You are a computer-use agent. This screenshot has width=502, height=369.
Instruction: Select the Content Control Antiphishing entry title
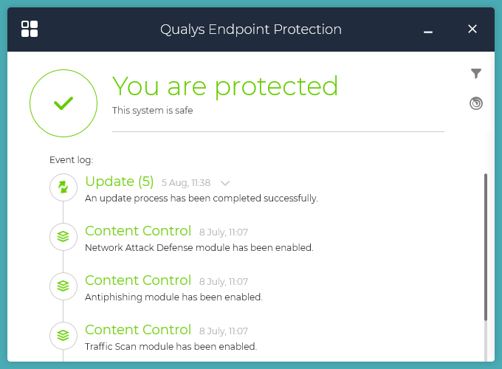tap(138, 280)
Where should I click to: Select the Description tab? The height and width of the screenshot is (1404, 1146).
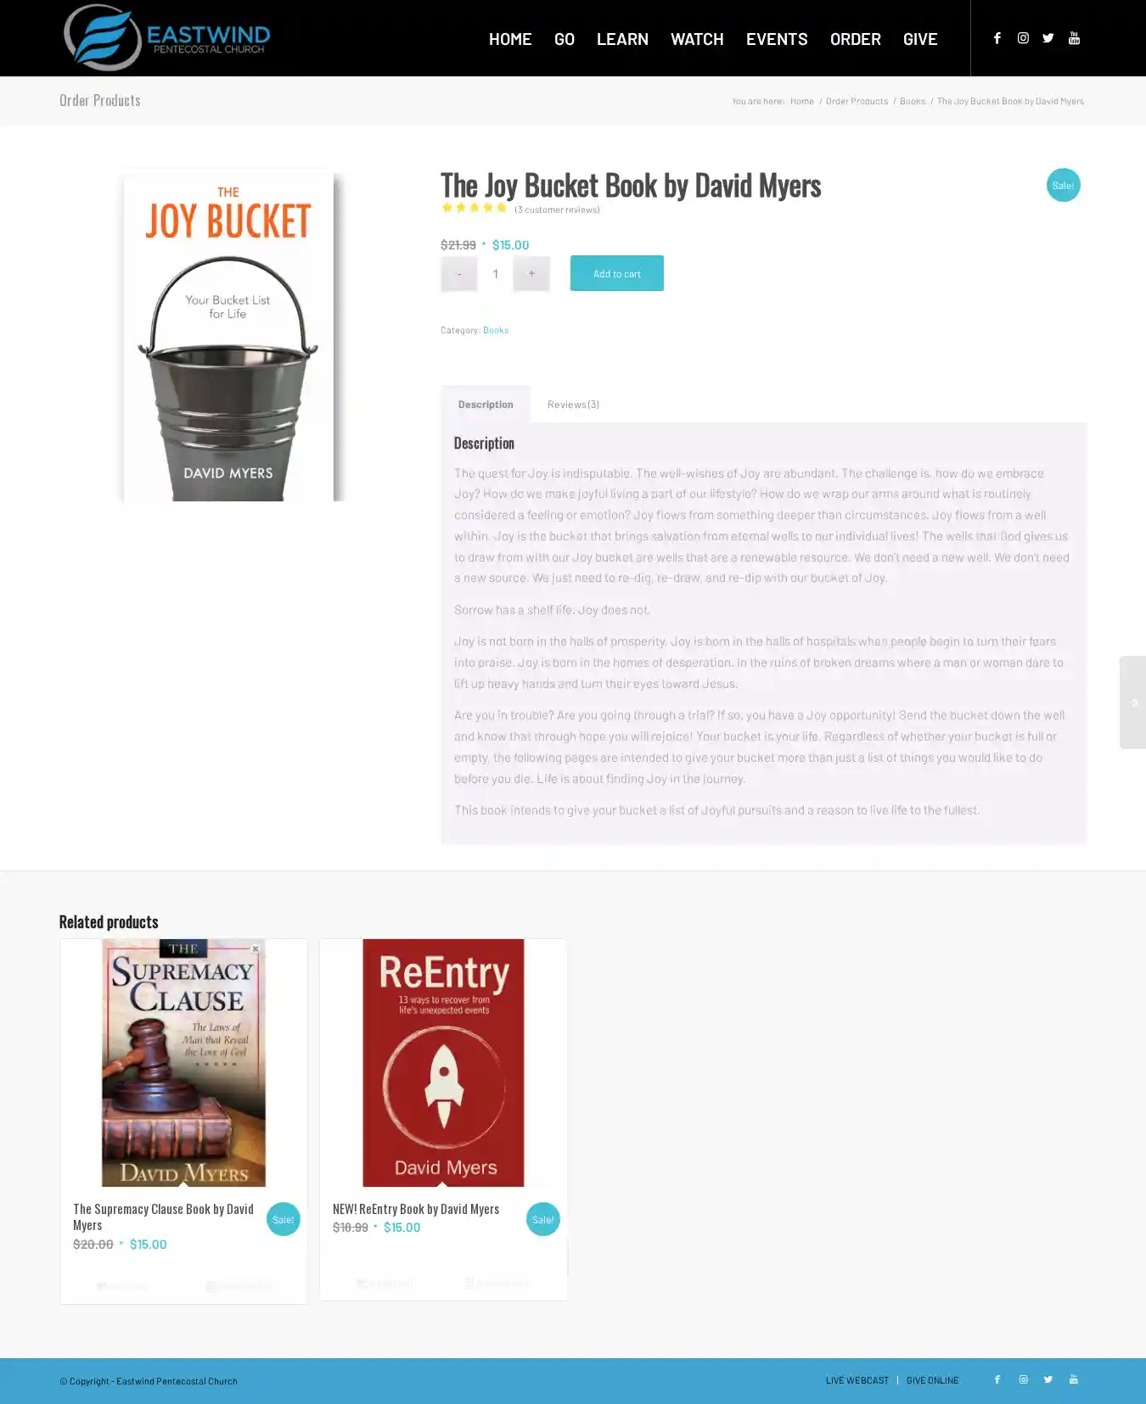pos(486,405)
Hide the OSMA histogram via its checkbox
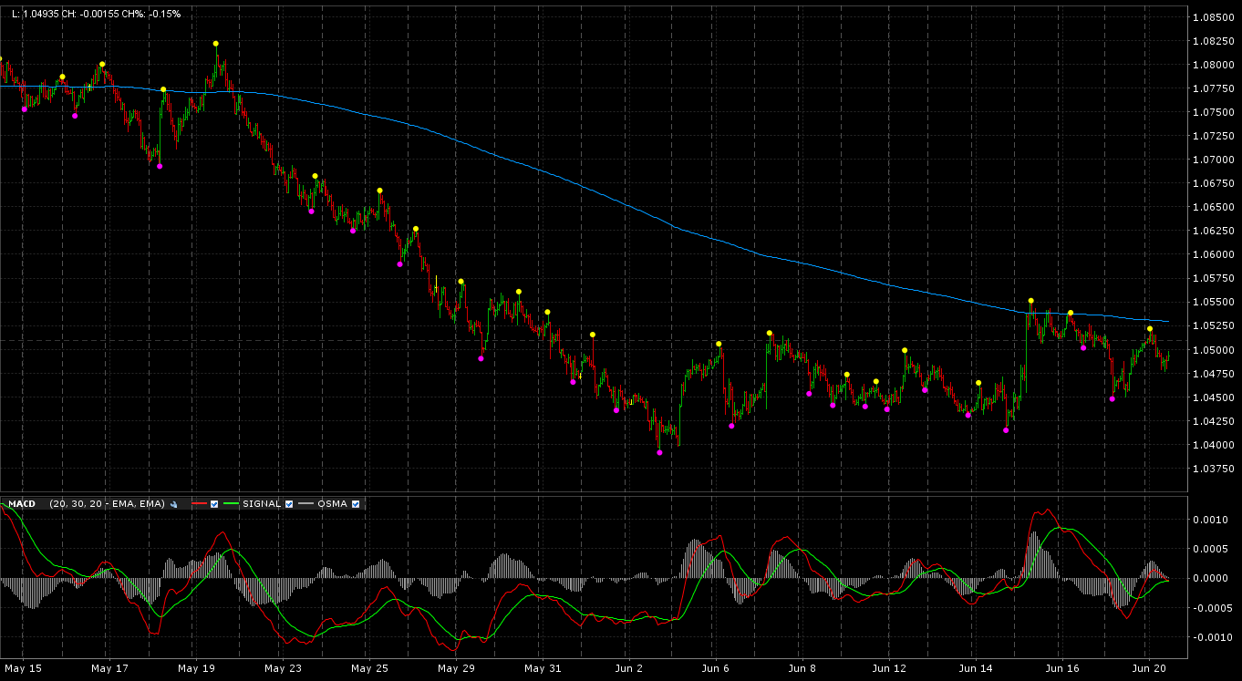Viewport: 1242px width, 681px height. pos(356,504)
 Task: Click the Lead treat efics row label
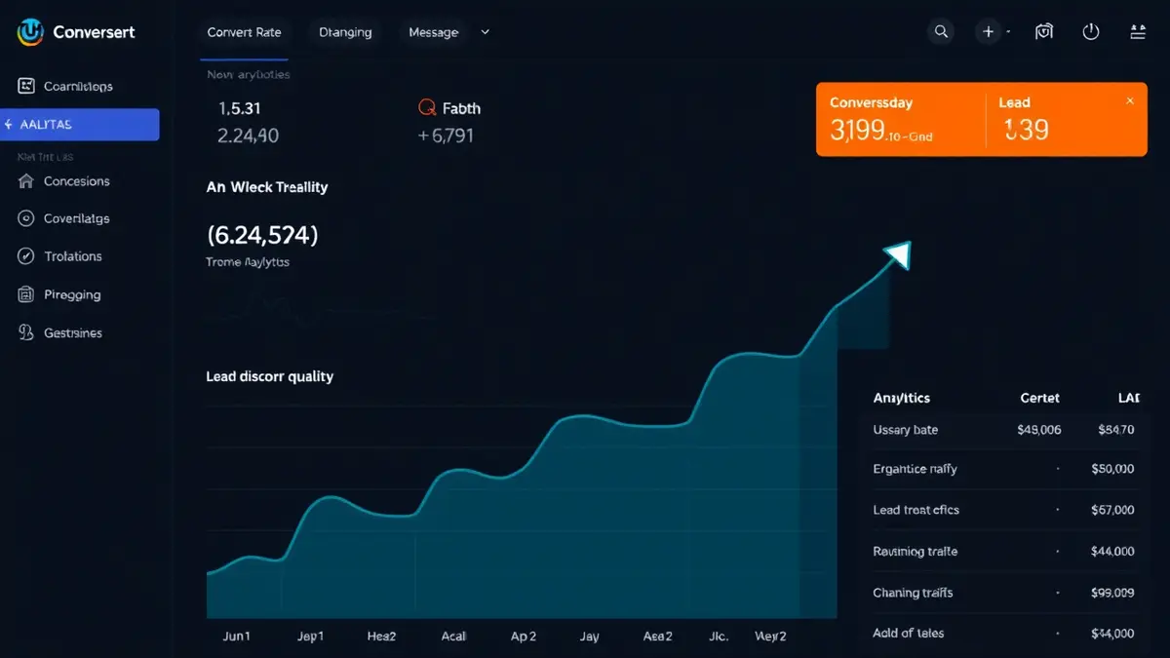tap(916, 510)

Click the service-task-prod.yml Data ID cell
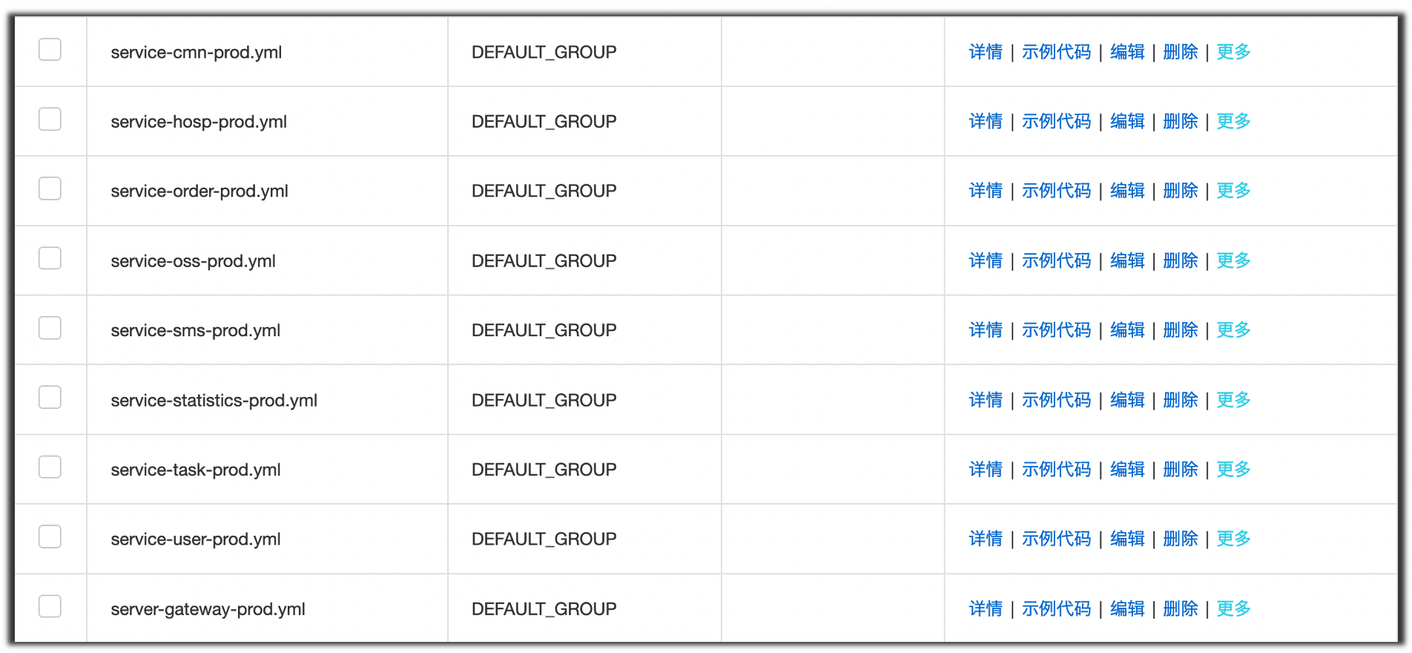pyautogui.click(x=196, y=470)
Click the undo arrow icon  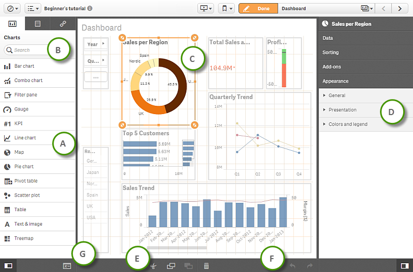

◆ ◆ ◆ ◆ ◆ ◆ ◆

TASK DETAILS ▸ Starting at the line that contains "Where should I", return every line through the end of the records above exactly as written, and return no pictures.

YOUR RESPONSE ▸
Where should I click to: Select the Description tab? The height and width of the screenshot is (1404, 1146).
pos(486,405)
Hide the OSMA histogram via its checkbox
Viewport: 1242px width, 681px height. pos(356,504)
 Task: Click the Lead treat efics row label
tap(916, 510)

Click the service-task-prod.yml Data ID cell
pyautogui.click(x=196, y=470)
Click the undo arrow icon  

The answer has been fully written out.